Instructions for the task:
Counting every line in the records below that holds "computer", give the total and add nothing.
══════════
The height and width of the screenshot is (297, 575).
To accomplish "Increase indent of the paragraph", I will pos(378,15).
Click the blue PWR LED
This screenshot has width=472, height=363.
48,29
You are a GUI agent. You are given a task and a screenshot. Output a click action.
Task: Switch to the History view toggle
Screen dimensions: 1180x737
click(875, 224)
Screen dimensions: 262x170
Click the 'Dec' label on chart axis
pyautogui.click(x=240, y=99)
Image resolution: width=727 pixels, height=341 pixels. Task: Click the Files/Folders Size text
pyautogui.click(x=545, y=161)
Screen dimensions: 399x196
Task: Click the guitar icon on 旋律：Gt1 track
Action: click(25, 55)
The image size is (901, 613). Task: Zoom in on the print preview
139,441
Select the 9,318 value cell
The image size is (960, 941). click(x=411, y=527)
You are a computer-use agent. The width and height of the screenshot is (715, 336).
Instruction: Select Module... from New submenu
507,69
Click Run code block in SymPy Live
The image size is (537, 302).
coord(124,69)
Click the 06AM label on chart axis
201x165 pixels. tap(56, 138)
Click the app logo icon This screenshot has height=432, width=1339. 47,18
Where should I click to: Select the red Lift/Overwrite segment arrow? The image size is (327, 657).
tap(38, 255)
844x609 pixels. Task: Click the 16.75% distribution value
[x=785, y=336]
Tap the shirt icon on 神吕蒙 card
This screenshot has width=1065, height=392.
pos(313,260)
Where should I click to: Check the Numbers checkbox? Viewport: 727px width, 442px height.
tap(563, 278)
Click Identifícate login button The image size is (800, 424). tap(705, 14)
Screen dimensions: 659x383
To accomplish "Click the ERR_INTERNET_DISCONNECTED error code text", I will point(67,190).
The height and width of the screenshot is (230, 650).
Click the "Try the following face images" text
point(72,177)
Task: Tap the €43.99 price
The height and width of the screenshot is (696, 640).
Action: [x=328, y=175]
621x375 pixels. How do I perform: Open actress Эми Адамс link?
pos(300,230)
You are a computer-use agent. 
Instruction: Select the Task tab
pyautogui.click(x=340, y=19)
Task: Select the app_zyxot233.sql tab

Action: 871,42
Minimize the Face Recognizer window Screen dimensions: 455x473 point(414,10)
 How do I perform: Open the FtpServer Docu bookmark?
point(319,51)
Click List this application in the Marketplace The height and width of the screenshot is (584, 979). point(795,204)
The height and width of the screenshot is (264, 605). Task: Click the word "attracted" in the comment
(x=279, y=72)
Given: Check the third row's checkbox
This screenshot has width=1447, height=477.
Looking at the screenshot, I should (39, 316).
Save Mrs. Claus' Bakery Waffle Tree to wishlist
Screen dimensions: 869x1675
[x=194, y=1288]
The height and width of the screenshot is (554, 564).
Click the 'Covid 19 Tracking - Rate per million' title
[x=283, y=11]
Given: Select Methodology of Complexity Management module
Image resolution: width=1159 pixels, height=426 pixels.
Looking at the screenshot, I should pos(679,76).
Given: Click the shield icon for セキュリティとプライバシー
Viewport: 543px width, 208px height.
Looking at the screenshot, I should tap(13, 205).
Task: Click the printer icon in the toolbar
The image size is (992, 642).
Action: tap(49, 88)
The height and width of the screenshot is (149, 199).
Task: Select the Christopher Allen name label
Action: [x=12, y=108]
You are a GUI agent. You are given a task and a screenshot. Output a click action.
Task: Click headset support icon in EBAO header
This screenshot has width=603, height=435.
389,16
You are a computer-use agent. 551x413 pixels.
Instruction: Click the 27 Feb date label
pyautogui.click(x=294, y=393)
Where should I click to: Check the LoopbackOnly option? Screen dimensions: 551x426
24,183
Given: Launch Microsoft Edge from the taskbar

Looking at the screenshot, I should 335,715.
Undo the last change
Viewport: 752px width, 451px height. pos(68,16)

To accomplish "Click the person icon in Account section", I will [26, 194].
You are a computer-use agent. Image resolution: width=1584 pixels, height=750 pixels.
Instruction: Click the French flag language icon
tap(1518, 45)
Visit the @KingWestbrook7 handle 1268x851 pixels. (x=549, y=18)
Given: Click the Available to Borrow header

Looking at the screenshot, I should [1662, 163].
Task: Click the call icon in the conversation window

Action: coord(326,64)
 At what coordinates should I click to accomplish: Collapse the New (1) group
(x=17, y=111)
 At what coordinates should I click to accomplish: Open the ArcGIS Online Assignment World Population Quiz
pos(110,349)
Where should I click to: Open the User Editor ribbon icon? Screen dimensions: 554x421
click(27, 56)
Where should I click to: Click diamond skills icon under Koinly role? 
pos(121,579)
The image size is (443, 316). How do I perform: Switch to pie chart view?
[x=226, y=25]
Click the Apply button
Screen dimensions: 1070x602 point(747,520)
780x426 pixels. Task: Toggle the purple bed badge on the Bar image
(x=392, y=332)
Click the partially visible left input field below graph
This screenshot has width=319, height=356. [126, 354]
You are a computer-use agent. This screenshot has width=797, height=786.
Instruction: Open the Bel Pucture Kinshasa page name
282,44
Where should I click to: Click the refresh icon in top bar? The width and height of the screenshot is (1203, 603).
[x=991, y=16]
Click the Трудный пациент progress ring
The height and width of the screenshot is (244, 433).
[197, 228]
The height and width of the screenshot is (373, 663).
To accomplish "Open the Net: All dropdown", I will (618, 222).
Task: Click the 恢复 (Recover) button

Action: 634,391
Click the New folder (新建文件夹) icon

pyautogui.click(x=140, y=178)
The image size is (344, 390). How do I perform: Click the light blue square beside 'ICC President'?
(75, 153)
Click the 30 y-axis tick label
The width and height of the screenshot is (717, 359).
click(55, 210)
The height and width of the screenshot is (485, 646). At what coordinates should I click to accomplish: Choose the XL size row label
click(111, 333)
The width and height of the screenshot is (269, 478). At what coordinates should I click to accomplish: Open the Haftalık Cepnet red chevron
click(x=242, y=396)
══════════
Result for this task:
5